* [Task item]
With the pictures left out, write out exactly the lines of the listing below that run from the line with "Screen dimensions: 966x579" through the line with "Task: Tap crossed".

* [Given records]
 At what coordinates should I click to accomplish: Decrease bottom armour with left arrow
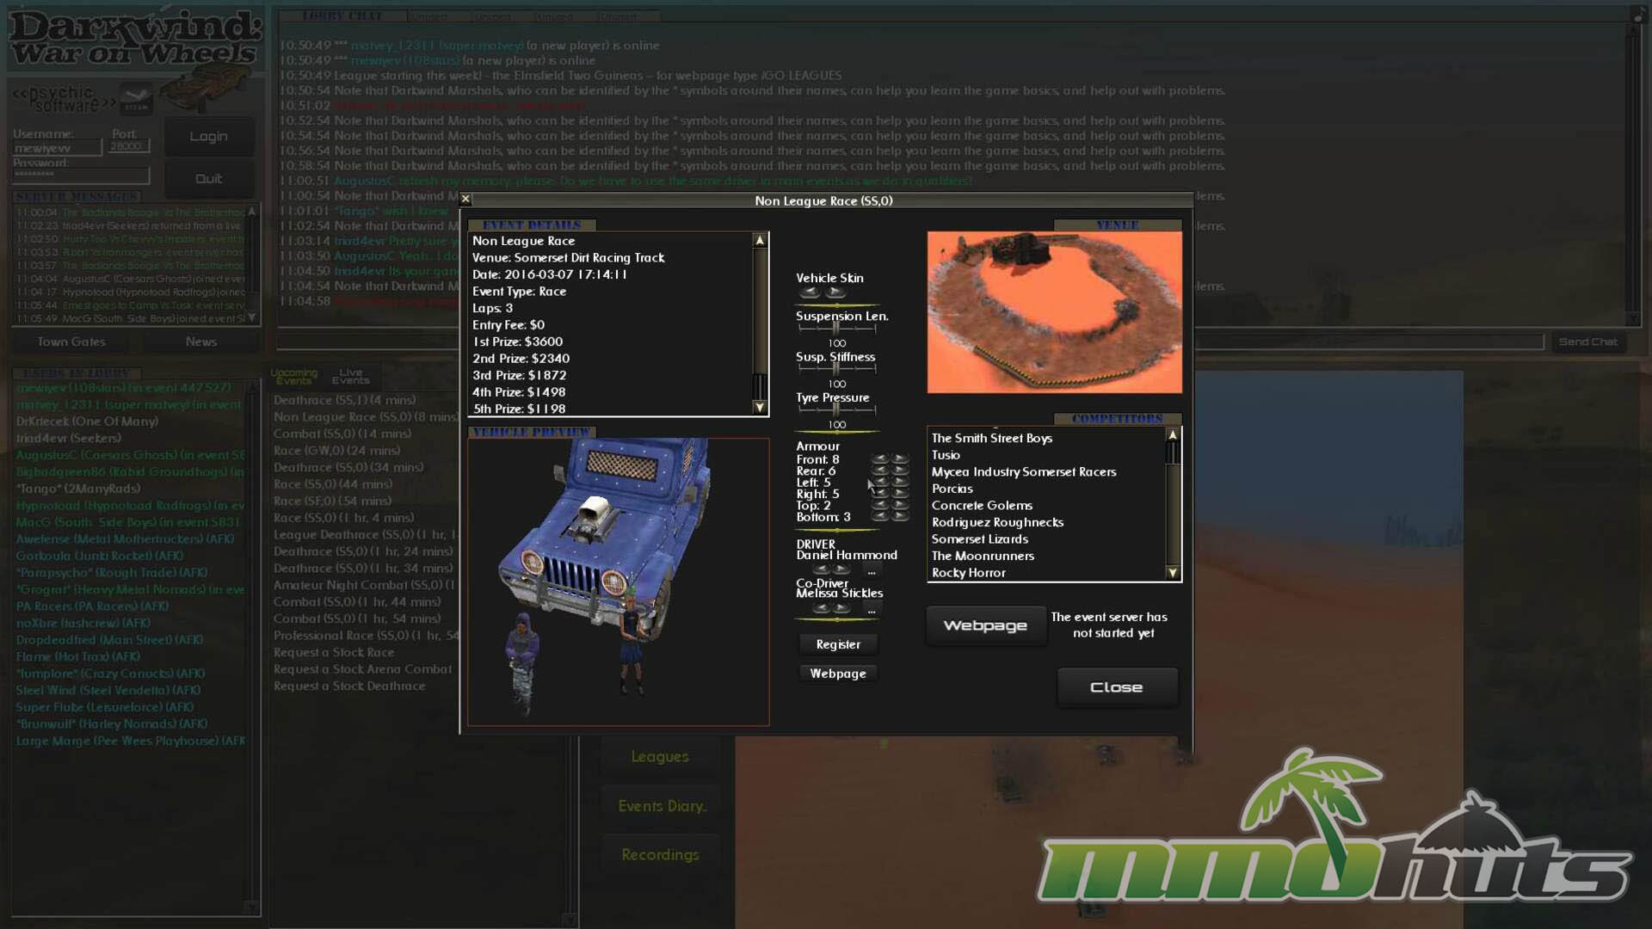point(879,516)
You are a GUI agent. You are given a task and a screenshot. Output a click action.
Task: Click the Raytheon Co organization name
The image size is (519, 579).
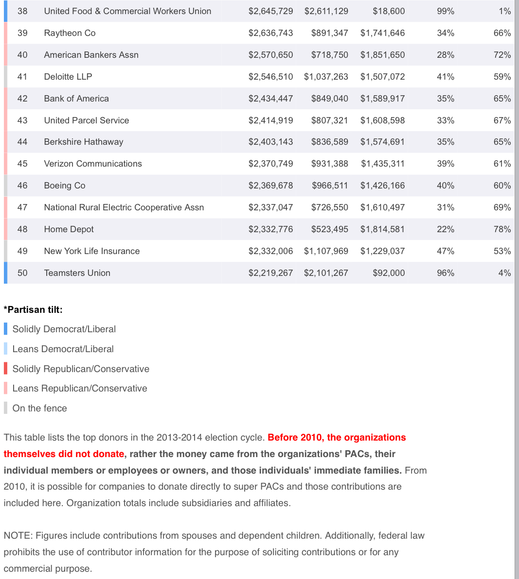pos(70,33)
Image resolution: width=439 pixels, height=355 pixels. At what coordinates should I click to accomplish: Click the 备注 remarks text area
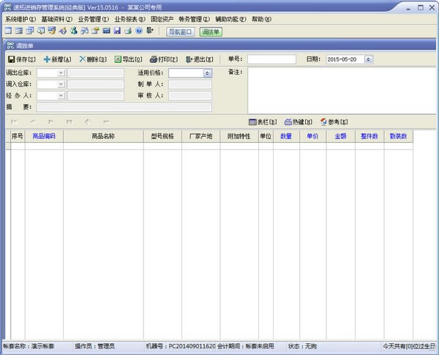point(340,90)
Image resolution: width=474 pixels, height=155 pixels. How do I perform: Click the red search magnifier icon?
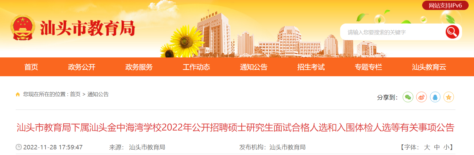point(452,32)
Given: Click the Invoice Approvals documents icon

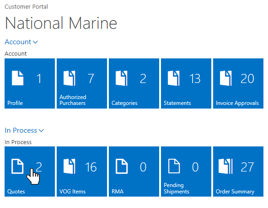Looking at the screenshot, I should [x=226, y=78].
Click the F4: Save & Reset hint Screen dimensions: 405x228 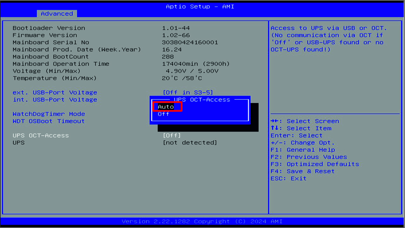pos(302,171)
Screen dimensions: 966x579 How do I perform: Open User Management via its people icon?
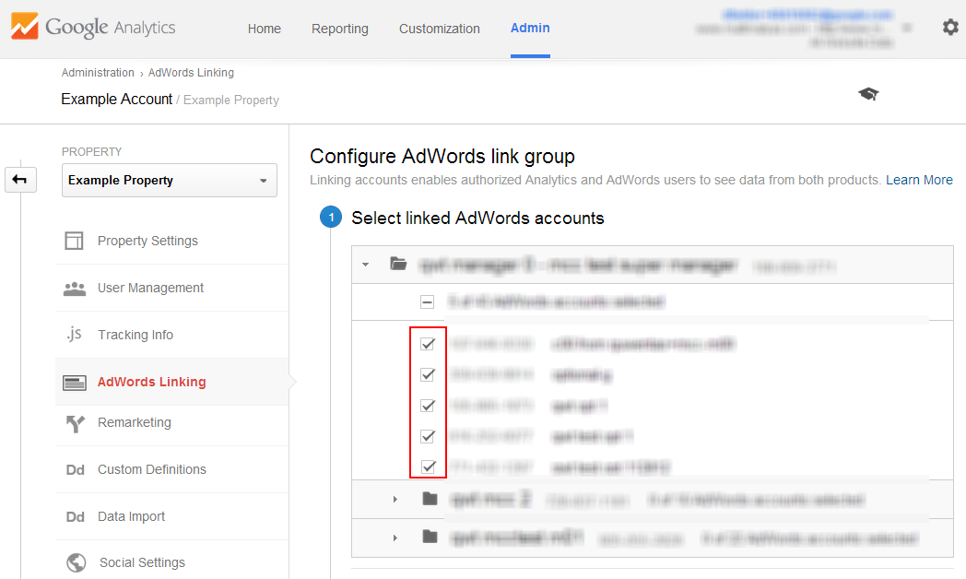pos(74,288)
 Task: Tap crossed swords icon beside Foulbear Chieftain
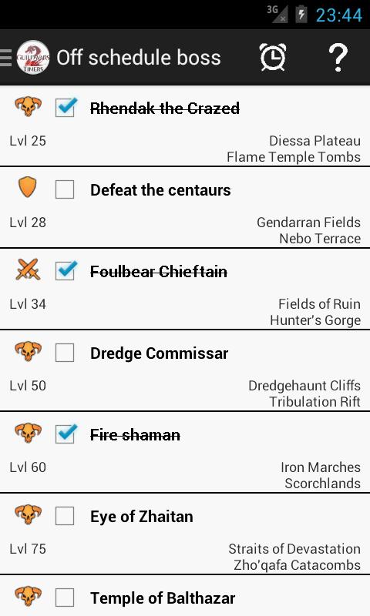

...

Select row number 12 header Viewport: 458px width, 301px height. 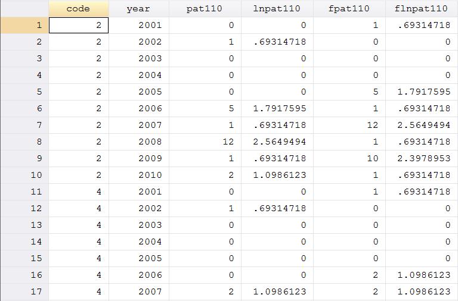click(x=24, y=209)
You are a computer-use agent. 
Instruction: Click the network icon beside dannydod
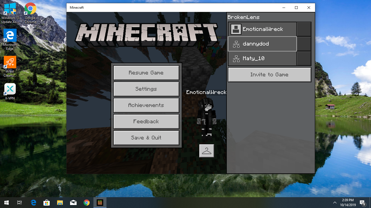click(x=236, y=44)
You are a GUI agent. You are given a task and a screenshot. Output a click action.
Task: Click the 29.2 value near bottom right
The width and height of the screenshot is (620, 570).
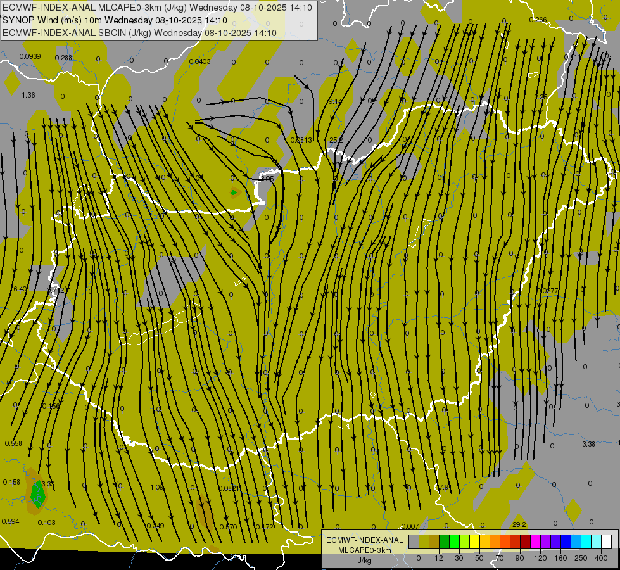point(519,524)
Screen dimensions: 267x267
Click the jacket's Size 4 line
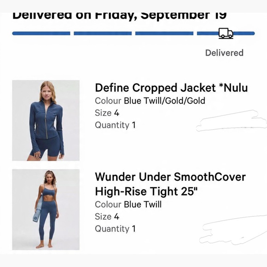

* [Exercise output]
Screen dimensions: 966x579 How do I perform: Open User Management via its people icon?
pos(74,288)
 Task: Tap crossed swords icon beside Foulbear Chieftain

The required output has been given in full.